§ PROBLEM STATEMENT: Determine how many lines below contain the word "arrow", then state only that figure.

----------

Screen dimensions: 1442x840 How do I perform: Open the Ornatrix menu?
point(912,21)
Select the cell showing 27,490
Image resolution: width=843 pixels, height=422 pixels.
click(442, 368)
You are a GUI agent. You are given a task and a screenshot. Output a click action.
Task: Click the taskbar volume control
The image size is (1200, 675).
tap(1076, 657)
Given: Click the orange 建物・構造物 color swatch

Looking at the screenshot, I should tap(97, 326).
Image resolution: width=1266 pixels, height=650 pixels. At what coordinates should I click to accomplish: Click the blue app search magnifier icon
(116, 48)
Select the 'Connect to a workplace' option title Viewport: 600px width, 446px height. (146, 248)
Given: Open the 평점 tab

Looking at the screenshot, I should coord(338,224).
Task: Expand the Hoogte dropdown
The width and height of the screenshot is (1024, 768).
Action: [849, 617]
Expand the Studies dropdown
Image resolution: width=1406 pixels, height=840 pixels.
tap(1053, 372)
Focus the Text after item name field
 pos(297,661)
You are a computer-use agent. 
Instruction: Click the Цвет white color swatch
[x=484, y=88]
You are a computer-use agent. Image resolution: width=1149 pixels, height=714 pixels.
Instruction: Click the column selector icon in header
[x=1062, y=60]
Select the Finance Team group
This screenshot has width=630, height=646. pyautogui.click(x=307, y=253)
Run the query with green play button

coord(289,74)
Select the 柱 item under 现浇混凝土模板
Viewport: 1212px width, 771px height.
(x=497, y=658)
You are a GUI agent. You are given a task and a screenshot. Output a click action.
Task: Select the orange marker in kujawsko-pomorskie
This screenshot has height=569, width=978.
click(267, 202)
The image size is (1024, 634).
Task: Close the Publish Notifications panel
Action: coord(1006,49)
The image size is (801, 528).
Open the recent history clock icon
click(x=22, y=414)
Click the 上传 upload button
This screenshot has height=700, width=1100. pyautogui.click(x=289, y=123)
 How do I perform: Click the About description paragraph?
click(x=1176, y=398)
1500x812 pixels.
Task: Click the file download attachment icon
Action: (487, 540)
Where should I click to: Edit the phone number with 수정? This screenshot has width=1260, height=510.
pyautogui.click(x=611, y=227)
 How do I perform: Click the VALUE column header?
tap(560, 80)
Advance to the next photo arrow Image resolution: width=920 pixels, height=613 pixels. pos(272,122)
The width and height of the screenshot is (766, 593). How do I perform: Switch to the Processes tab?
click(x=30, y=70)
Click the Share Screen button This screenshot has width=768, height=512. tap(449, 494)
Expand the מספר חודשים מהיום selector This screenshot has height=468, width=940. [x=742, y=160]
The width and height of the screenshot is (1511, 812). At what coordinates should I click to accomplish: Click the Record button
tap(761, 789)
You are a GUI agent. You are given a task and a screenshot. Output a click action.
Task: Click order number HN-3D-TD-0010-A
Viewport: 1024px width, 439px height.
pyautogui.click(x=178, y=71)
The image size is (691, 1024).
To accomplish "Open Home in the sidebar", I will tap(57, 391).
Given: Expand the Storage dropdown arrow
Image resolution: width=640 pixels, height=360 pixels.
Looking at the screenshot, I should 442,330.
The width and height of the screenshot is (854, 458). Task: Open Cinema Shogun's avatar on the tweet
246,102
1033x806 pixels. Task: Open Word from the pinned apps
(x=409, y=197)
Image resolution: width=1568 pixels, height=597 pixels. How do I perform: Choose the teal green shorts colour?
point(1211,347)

----------

§ EXERCISE OUTPUT: 2